With an estimated four million Nigerians living with sickle cell disease (SCD), health experts are advocating the adoption of gene therapy as a curative treatment option for patients in the country.

According to the 2018 National Demographic Survey, between 1.5% and 3% of Nigerians across various geopolitical zones are affected by the condition.

Speaking at the Global Congress on Sickle Cell in Abuja, Professor Jennifer Adair, a faculty member at the University of Massachusetts Chan Medical School and co-founder of the Global Gene Therapy Initiative, encouraged Nigerian patients to embrace curative therapies, including gene therapy and bone marrow transplants.

“Nigeria bears the largest burden of sickle cell disease globally. It’s vital that those living with the disease here understand that curative therapies like gene therapy and bone marrow transplants are real possibilities for a better future,” she said.

Dr. Alexis Thompson, former President of the American Society of Hematology and Chief of Hematology at the Children’s Hospital of Philadelphia, described gene therapy as an extraordinary but complex procedure.
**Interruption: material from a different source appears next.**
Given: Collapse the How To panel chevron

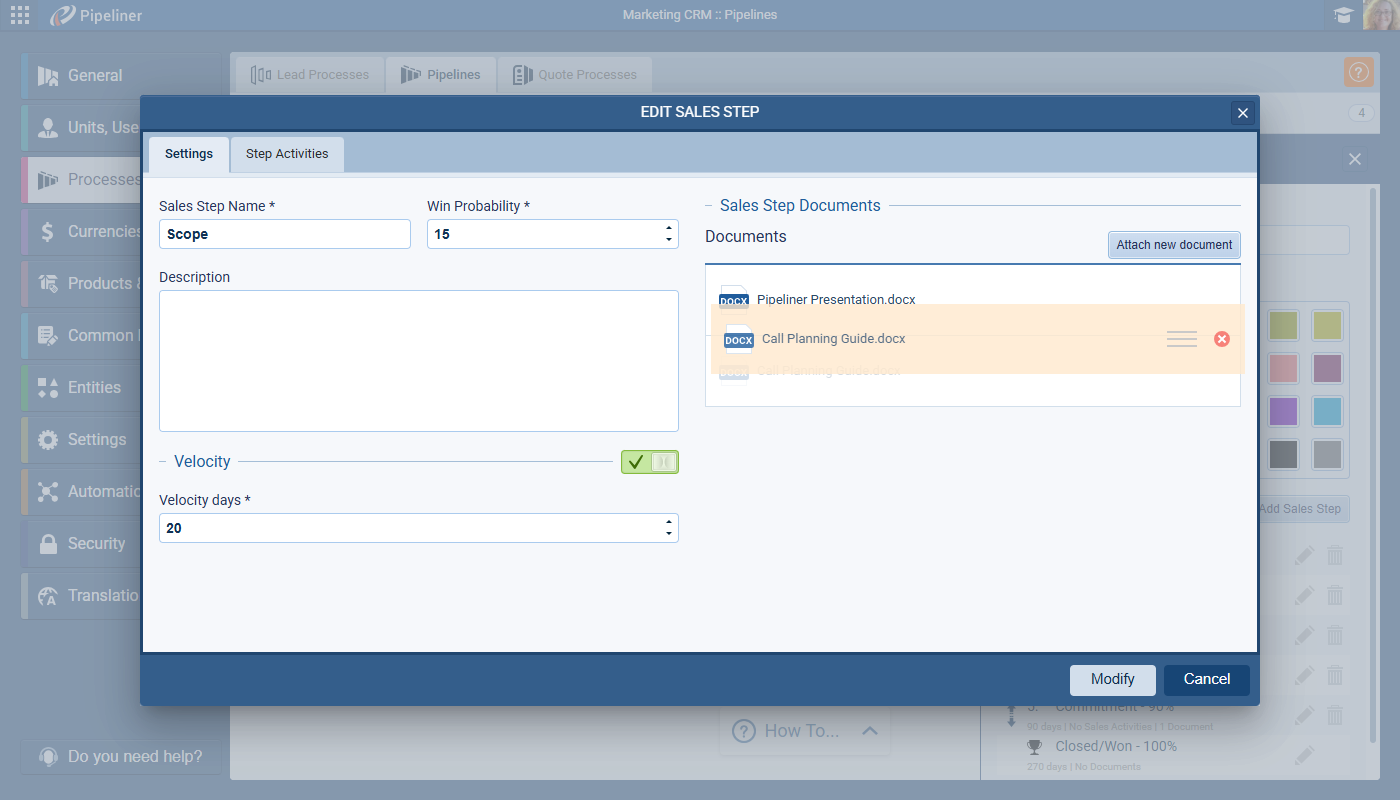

“Gene therapy carries risks similar to those associated with other stem cell transplants,” she said. “These include side effects from chemotherapy, such as hair loss, mouth sores, infections, and bleeding. There are also potential long-term effects like liver abnormalities, lung fibrosis, and infertility.”
Dr. Thompson emphasized the importance of fertility preservation prior to therapy.

“For individuals who have not had children, we recommend harvesting and freezing eggs or sperm before the procedure. While the risk of cancer is considered low—likely below 5%—the risk of infertility is significant enough to warrant precautionary measures,” she noted.

On eligibility for gene therapy, Thompson explained, “Current clinical trials have focused on individuals between ages 12 and 35. However, this doesn’t mean patients outside this age range can’t benefit from future therapies.”

Reflecting on the progress made in the field, Thompson added, “In the past five to ten years, we’ve witnessed groundbreaking advances that allow patients to be their own donors. These developments were once unimaginable.”

Jimi Olaghere, a 39-year-old Nigerian who was cured of SCD through CRISPR gene-editing therapy four years ago, shared his journey.

“Before I was born, my mother didn’t have access to prenatal screening in Nigeria. Fortunately, she was able to go to the U.S., where screening confirmed I would have sickle cell disease,” he said.

Olaghere described gene therapy as life-changing. “It wasn’t easy—it took nearly a year and included chemotherapy, which caused hair loss. But if you’ve lived with sickle cell disease, you can handle the therapy.”

“Today, I have no more crises or pain. I feel like I’ve had an energy boost. But mentally, it’s been a challenge adjusting to life without the disease after living with it for 35 years.”